## Text shown

"""

"no other country is as aggressive as Russia in trying to obtain US secrets,
with the possible exception of China."


 <http://www.timesonline.co.uk/tol/news/world/europe/article1813562.ece>
http://www.timesonline.co.uk/tol/news/world/europe/article1813562.ece
Putin spy war on the West
Mark Franchetti, Moscow, and Sarah Baxter, Washington, The Tmes, 20 May 2007


IT IS time to send for George Smiley. Russia's covert foreign intelligence
operations against America have reached cold war levels under President
Vladimir Putin, according to Washington officials.

White House intelligence advisers believe no other country is as aggressive
as Russia in trying to obtain US secrets, with the possible exception of
China.

In particular the SVR, as the former KGB's foreign intelligence arm is now
known, is using a network of undercover agents in America to gather
classified information about sensitive technologies, including military
projects under development and high-tech research.

Yuri Shvets, a former KGB agent, said:


"In the days of the Soviet Union, the number of spies was limited because
they had to be based at the foreign ministry, the trade mission or the news
agencies like Tass. Right now, virtually every successful private company in
Russia is being used as a cover for Russian intelligence operations."


Intelligence experts believe that since Putin became president in 2000, the
Russians have rebuilt a network of agents in the United States that had been
depleted during the country's transition from communism.

Putin served 16 years in the KGB, including a spell in foreign intelligence
in East Germany. He became head of the FSB, the domestic security service.
According to Shvets, the FSB has been operating widely in America because of
its favoured status with Putin. Agents, some acting under diplomatic cover,
are said to be trying to recruit specialists in American facilities with
access to sensitive information.

A rare insight into the SVR's methods was gained six months ago when the
authorities in Canada deported a Russian man who had been masquerading as a
Canadian citizen.

The alleged SVR agent had been living under a false identity as Paul William
Hampel and was detained carrying a fake birth certificate, £3,000 in five
currencies and several encrypted pre-paid mobile phone cards.

"""

## Written instruction A
Copy out the part of the article on Russian spying that begins at the words "Intelligence experts believe" and stops after the words "domestic security service.".

(Rows for finding displayed items)
"""

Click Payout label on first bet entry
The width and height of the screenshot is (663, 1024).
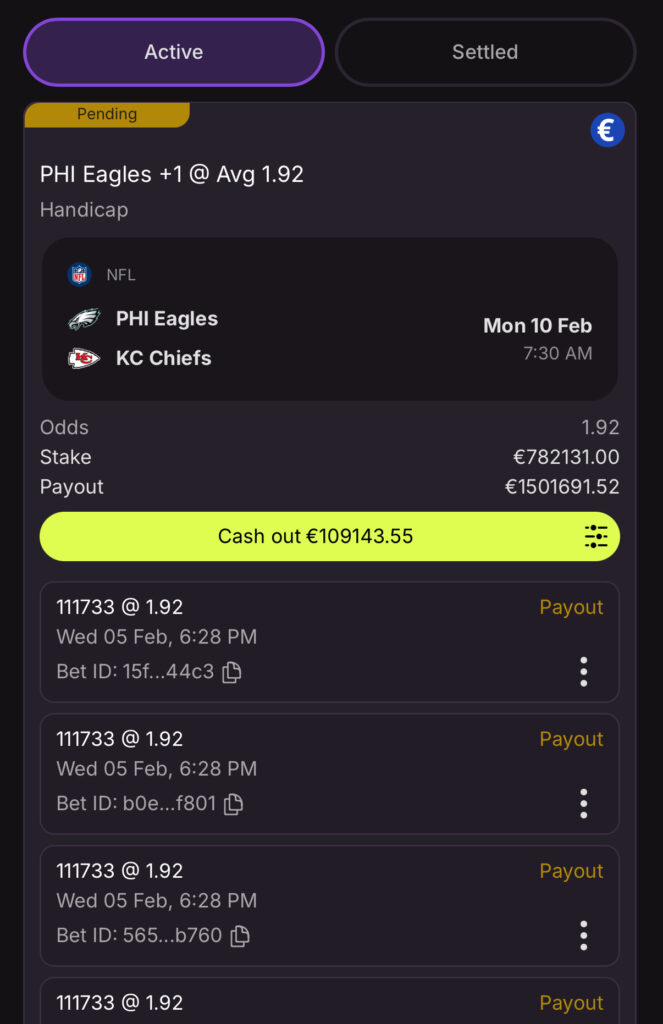pyautogui.click(x=571, y=608)
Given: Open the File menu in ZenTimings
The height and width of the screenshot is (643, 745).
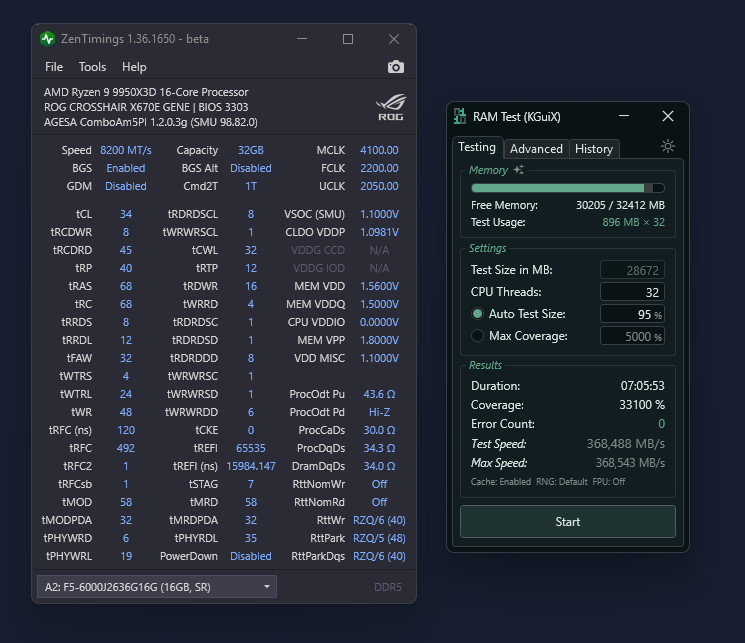Looking at the screenshot, I should (x=54, y=67).
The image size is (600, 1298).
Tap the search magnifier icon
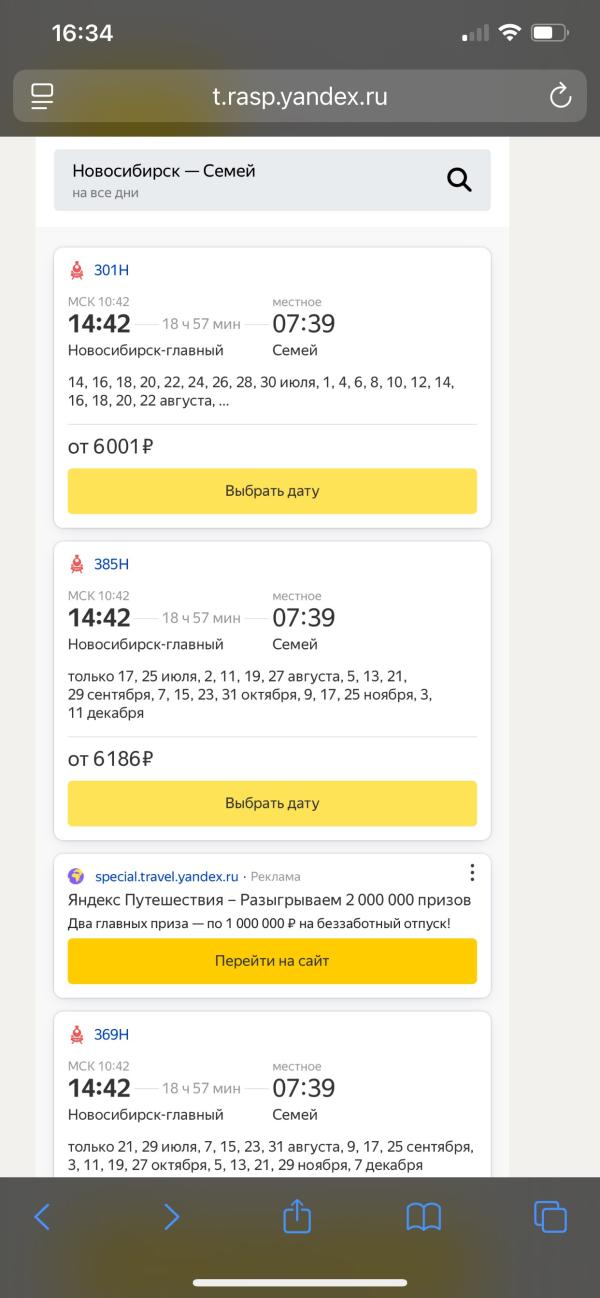click(x=459, y=180)
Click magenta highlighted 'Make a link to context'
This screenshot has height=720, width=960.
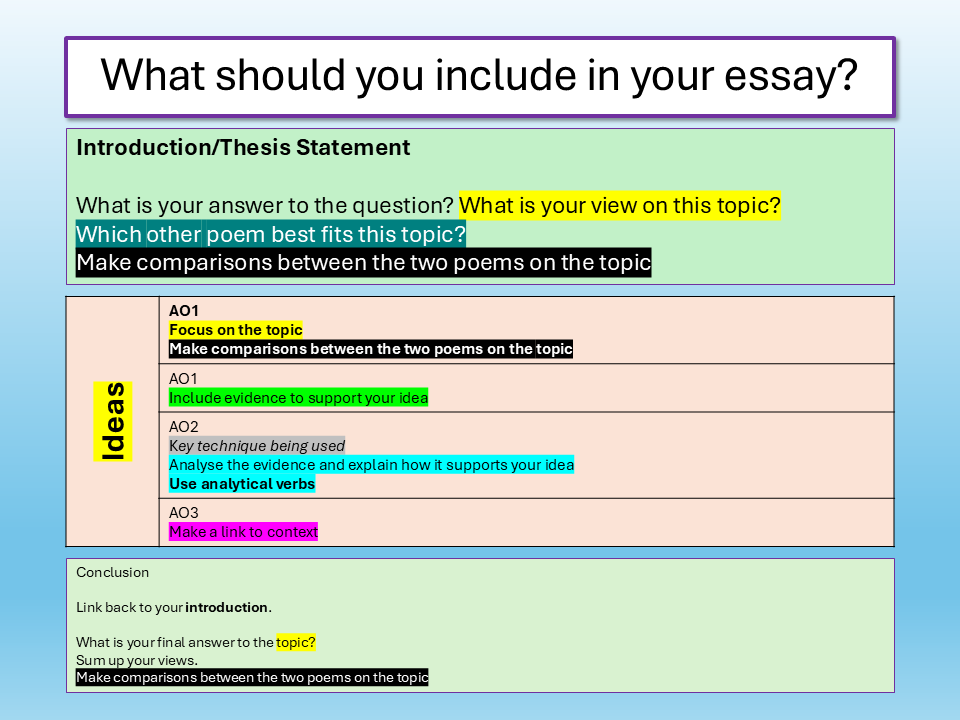[243, 532]

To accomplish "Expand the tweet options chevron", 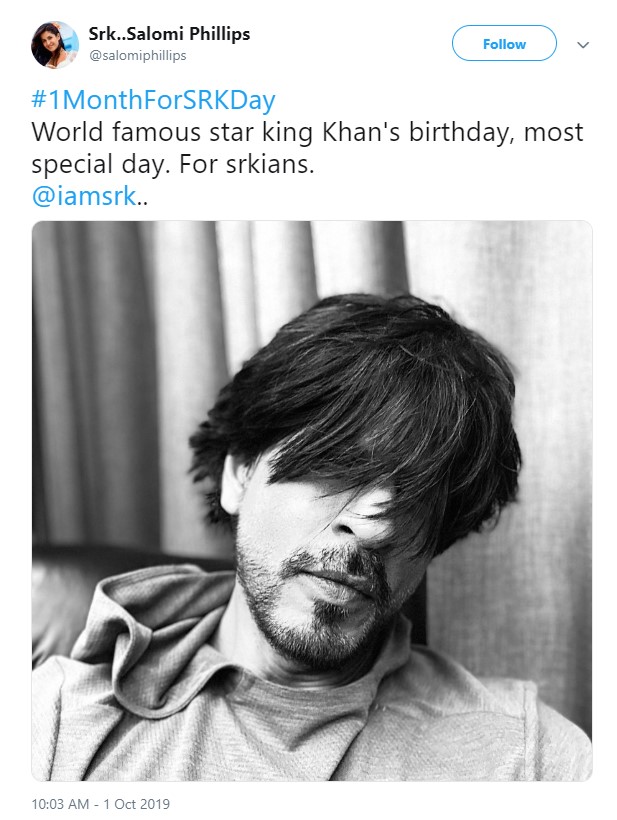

"""

## Written instruction B
In the rows above, starting at the line containing "Given: Open the File menu in ZenTimings" and continuing through the last row, change "Tap" to "Press" and give back only those lines, otherwise unaltered. Omit the pictures.

## Correct answer A
Intelligence experts believe that since Putin became president in 2000, the
Russians have rebuilt a network of agents in the United States that had been
depleted during the country's transition from communism.

Putin served 16 years in the KGB, including a spell in foreign intelligence
in East Germany. He became head of the FSB, the domestic security service.

## Correct answer B
Given: Open the File menu in ZenTimings
The height and width of the screenshot is (643, 745).
Looking at the screenshot, I should (x=54, y=67).
The image size is (600, 1298).
Press the search magnifier icon
click(x=459, y=180)
Click magenta highlighted 'Make a link to context'
This screenshot has height=720, width=960.
[243, 532]

To accomplish "Expand the tweet options chevron", 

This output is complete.